SOURCE DATA: Begin

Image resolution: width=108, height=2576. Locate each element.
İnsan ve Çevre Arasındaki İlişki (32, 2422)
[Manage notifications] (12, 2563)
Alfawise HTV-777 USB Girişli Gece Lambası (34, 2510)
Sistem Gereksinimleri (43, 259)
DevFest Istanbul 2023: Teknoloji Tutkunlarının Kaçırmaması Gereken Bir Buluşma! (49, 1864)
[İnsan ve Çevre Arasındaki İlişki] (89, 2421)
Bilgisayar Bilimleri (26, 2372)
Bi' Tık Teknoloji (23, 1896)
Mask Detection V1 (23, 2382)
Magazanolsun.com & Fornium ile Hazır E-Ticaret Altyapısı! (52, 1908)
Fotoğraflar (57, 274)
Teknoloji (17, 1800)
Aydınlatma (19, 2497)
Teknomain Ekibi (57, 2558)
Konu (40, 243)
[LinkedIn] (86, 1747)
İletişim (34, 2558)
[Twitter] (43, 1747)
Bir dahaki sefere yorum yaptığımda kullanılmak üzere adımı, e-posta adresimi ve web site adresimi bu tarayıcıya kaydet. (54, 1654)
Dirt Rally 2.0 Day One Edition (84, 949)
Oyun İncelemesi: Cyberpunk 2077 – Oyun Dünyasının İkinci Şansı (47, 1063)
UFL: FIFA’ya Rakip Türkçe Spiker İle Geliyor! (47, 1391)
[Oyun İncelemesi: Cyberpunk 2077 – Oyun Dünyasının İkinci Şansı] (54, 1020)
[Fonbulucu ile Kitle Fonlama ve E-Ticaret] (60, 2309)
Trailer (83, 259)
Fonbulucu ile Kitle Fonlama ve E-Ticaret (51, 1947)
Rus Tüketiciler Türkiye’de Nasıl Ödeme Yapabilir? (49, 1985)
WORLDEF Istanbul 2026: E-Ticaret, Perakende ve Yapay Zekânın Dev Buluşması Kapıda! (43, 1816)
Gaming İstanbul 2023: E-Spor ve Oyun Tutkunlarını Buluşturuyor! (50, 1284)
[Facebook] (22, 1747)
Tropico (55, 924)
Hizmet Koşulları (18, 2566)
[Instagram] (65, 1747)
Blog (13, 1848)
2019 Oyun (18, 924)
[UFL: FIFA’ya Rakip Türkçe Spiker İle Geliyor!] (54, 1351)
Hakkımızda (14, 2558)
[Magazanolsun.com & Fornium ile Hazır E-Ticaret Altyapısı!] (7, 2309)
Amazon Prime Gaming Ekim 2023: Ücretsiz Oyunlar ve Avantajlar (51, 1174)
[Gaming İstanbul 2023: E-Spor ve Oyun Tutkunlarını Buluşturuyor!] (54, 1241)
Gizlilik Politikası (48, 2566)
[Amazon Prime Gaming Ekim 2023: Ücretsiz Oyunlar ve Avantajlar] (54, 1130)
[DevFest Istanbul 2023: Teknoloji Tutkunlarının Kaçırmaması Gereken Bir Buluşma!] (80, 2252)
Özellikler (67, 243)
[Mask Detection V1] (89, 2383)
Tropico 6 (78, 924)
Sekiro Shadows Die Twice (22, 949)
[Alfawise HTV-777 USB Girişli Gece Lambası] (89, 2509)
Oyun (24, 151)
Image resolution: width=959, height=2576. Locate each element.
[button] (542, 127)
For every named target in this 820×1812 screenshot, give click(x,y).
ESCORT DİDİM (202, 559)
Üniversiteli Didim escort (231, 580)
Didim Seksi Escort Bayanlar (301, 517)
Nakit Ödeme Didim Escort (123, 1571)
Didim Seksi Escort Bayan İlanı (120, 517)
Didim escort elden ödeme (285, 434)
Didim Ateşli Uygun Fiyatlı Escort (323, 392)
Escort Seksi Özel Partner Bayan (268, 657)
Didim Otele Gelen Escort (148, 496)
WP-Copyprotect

SOURCE DATA: End

→ **HOW TO COMPLETE THIS TASK**:
Give the exact lines, and only those, from the line containing "Fonbulucu ile Kitle Fonlama ve E-Ticaret (51, 1947)" through the line containing "Hakkımızda (14, 2558)" in the entries above.

→ **ANSWER AREA**:
Fonbulucu ile Kitle Fonlama ve E-Ticaret (51, 1947)
Rus Tüketiciler Türkiye’de Nasıl Ödeme Yapabilir? (49, 1985)
WORLDEF Istanbul 2026: E-Ticaret, Perakende ve Yapay Zekânın Dev Buluşması Kapıda! (43, 1816)
Gaming İstanbul 2023: E-Spor ve Oyun Tutkunlarını Buluşturuyor! (50, 1284)
[Facebook] (22, 1747)
Tropico (55, 924)
Hizmet Koşulları (18, 2566)
[Instagram] (65, 1747)
Blog (13, 1848)
2019 Oyun (18, 924)
[UFL: FIFA’ya Rakip Türkçe Spiker İle Geliyor!] (54, 1351)
Hakkımızda (14, 2558)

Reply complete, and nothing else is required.